→ WHAT TO WORK ON:
Tally the lines of the records that contain the string "title", then give the total and nothing more.

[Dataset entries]
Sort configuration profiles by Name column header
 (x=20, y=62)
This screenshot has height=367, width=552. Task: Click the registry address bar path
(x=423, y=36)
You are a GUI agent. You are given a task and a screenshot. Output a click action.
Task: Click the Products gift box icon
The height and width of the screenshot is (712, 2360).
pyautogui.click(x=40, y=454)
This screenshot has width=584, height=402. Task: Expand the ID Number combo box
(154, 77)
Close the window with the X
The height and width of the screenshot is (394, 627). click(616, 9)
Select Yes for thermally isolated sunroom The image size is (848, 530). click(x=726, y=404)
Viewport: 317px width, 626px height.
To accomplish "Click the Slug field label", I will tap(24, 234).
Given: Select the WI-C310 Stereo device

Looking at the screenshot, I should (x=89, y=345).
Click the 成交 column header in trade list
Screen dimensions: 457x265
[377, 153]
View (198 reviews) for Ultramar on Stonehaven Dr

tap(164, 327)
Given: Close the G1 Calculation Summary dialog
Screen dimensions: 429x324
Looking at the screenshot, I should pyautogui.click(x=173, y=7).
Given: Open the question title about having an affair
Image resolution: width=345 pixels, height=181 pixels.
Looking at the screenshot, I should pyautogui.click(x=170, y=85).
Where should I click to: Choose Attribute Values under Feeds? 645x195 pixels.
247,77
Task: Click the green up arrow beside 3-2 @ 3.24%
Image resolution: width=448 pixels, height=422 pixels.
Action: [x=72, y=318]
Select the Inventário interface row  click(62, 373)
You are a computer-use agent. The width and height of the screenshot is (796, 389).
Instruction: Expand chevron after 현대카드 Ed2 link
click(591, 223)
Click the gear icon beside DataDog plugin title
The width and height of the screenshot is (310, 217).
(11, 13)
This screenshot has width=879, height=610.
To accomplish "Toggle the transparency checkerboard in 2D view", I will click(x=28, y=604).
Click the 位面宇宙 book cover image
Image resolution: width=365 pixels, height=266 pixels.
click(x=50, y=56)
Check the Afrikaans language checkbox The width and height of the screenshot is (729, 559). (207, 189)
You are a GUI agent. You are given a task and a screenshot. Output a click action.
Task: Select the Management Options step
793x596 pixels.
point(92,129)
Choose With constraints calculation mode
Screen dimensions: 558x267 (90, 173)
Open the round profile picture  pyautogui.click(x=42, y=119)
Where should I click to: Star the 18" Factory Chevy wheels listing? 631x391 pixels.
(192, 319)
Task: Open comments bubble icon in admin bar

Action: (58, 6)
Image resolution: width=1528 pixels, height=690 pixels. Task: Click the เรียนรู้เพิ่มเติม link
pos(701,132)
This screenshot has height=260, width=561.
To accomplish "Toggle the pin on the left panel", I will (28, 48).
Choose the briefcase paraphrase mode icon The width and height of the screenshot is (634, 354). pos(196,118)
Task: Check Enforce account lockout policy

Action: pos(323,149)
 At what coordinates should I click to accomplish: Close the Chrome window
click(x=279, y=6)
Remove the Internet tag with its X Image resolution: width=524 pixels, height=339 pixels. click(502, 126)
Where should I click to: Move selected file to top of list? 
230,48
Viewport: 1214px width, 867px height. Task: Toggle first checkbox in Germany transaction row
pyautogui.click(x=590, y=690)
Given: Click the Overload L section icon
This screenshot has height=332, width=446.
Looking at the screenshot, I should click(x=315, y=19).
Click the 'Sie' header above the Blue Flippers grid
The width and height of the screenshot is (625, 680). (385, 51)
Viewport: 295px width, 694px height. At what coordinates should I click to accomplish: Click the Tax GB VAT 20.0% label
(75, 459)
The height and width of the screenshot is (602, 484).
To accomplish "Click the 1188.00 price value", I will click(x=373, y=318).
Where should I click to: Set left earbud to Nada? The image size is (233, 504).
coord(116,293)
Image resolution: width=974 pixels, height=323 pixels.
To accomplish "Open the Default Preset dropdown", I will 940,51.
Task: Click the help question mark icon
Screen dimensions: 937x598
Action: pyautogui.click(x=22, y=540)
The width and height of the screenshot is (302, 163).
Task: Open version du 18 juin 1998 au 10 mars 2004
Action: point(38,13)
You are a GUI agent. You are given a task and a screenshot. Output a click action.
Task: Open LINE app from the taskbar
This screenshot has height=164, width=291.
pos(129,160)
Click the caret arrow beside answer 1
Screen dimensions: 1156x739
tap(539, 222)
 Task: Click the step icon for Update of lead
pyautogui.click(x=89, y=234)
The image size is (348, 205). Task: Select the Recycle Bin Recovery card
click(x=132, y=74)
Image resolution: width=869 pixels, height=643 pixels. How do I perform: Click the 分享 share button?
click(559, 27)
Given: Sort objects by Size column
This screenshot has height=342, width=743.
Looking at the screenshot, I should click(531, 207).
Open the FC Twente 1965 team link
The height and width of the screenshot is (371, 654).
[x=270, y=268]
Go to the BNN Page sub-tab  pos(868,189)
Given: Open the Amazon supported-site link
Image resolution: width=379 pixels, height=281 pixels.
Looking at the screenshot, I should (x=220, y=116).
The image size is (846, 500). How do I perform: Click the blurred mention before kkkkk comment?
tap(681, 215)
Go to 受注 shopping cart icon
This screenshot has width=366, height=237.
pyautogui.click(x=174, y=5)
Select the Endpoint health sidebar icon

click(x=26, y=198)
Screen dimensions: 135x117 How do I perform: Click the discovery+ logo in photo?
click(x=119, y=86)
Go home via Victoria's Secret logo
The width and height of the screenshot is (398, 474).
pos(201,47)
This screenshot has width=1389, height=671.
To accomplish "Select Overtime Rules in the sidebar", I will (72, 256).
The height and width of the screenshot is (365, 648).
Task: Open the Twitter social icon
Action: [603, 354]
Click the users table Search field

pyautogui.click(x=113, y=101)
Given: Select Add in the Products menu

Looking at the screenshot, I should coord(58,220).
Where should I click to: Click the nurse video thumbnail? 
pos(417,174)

→ RESULT OF THE EXERCISE:
2